Governor of the Gold Coast
- In office 12 January 1948 – 15 February 1949
- Monarch: George VI
- Preceded by: Sir Alan Cuthbert Maxwell Burns
- Succeeded by: Sir Robert Scott

Personal details
- Born: Gerald Hallen Creasy 1 November 1897 Windsor, Berkshire
- Died: 9 June 1983 (aged 85) Eastbourne, Sussex
- Spouse: Helen Duff Jacomb ​(m. 1925)​
- Children: 4 (2 sons, 2 daughters)

= Gerald Creasy =

British colonial governor (1897–1983)

Sir Gerald Hallen Creasy (1 November 1897 – 9 June 1983) was a British colonial administrator. He served as governor of the Gold Coast and of Malta.

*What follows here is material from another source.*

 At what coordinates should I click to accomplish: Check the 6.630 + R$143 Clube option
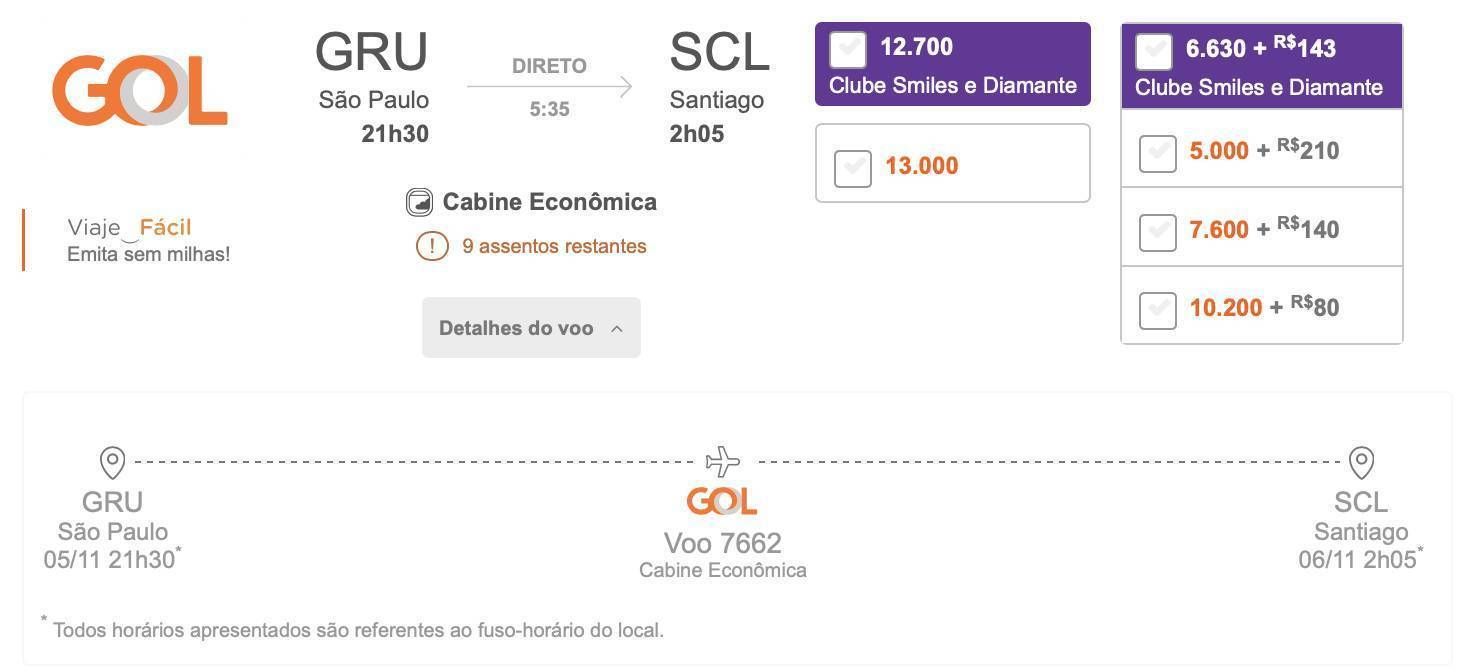click(1154, 52)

The "Christiansborg cross-roads shooting incident" that led to the 1948 Accra Riots occurred while Creasy was governor in the Gold Coast.

==Personal life==
Gerald Hallen Creasy was born on 1 November 1897 in Windsor, Berkshire in the United Kingdom of Great Britain and Ireland, the second youngest of 5. His father, Leonard Creasy, was 42 at the time of his birth, and his mother Ellen Maud Elvey, was 37. In 1925 he married Helen Duff Jacomb and the pair lived in Haywards Heath, Sussex with their 4 children, Anthony, John, Juliet, and Joanna. He died and was buried in Eastbourne, Sussex at the age of 85 on 9 June 1983. Lady Creasy would outlive him by 17 years, dying in 2000.

Two of his brothers were Admiral of the Fleet Sir George Elvey Creasy and Major Robert Leonard Creasy, who died in the Battle of Courtrai.

==Gold Coast==
Creasy was appointed governor on 12 January 1948. He succeeded Sir Alan Burns. He is however most remembered in Ghana for the "Christiansborg cross-roads shooting incident" on 28 February 1948, about six weeks into his job. Three unarmed former World War II veterans were killed and 60 wounded that day while demonstrating about end of service benefits. The protests had followed the Association of West African Merchants (AWAM) boycotts in Accra. This played into the hands of the local political leadership, the United Gold Coast Convention (UGCC).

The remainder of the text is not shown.